Cathleen Allison/Nevada Appeal

Cathleen Allison/Nevada Appeal

Seeliger Elementary has not forgotten little Patrick Ryea, a third-grader who died in November when he became trapped in a neighbor's shed after starting a fire there.

Seeliger Principal Lee Conley said there are lessons in Patrick's life and death that his classmates can learn from. So on Thursday, next to a sycamore tree planted by Girl Scouts behind the school in Patrick's honor, volunteers placed a boulder that will carry Patrick's name for generations.

"We wanted something lasting, something permanent," said Conley on Thursday. "That's a good looking rock."

Representatives from the Nevada Department of Transportation, Fisher Industries, Cashman Equipment Company and Stetson Inc., unloaded and placed the boulder Thursday morning. It was pulled from the earth where the new I-580 freeway will connect the Mt.
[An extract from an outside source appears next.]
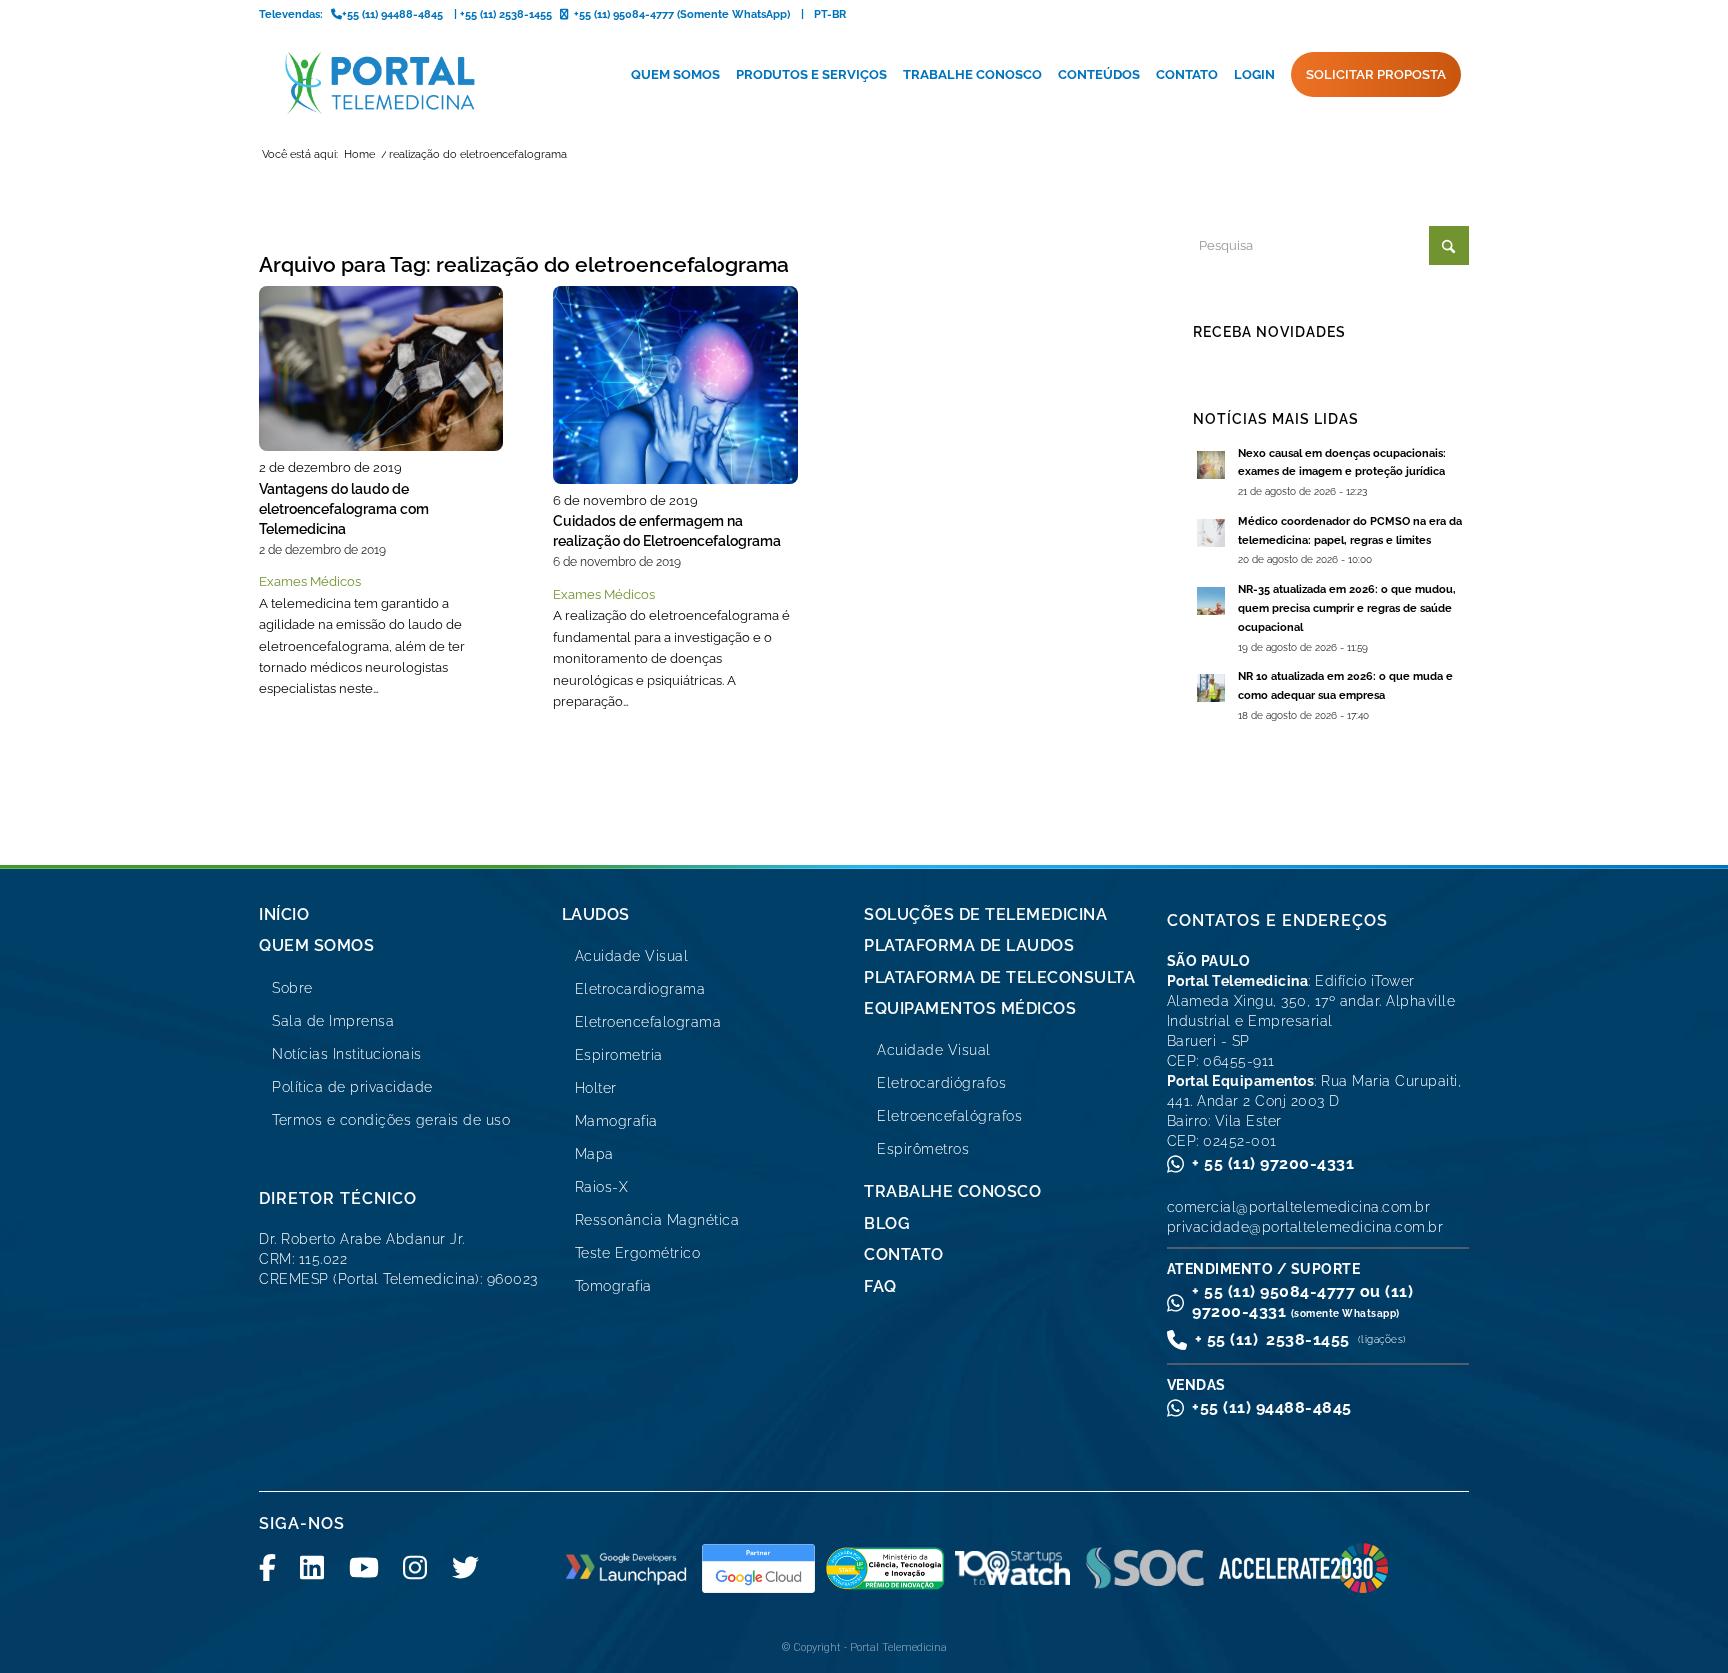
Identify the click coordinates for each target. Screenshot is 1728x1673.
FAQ (880, 1286)
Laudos (596, 914)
Rose Highway to the Bowers Mansion cutoff.

Conley said the tree and rock can serve as tangible reminders for Patrick's classmates. "This is a lasting memorial for him and to remind kids how important fire safety is," Conley said. "We want the kids to remember Patrick and to not dink around with fire."
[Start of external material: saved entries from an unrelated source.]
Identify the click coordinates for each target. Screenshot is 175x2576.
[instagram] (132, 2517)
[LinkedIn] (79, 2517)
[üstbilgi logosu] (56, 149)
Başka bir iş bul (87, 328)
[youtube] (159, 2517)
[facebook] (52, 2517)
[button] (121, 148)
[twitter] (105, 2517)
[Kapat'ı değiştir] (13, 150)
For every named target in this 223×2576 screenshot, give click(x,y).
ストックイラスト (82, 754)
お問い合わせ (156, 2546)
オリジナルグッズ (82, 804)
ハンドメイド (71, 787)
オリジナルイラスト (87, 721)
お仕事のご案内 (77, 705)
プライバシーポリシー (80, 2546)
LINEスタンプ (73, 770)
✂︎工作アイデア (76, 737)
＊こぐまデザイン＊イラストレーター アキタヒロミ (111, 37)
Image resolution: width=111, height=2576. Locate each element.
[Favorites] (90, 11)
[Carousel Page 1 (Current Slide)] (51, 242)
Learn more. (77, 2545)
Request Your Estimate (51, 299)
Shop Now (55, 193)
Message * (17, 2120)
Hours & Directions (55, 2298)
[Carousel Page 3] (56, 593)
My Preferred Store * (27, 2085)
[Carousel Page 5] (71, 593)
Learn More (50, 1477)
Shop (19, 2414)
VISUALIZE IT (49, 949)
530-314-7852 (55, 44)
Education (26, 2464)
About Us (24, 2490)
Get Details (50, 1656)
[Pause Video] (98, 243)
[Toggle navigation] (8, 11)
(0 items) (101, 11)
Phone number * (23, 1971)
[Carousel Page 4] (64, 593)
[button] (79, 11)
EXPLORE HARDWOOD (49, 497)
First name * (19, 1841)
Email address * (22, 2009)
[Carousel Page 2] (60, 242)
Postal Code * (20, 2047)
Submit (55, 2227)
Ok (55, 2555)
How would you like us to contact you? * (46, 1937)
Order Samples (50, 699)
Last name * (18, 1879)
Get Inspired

After Spring Break there will be a formal ceremony once a plaque with Patrick's name is put into place.

"He touched a lot of people and it's nice that he is being remembered," said Patrick's mother, Sylvia Parmenter, who admitted the dedication of the tree in Patrick's name was both heartbreaking and uplifting.

Parmenter had her own warning for parents.

"My biggest problem with the whole situation is that I had no idea how to be more effective with him in teaching him not to play with fire. I had caught him doing that before, but I was clueless as to how to go about teaching him not to. As parents we try to do the best we can, but sometimes it's not enough."

Parmenter said that if others see a curiosity with fire in their children, they must do whatever it takes to stop them.

"Not only do your kids think they are Superman and indestructible but sometimes parents think their kids are too," she said. "If something good can come out of this - if someone can learn something from this - that would be great."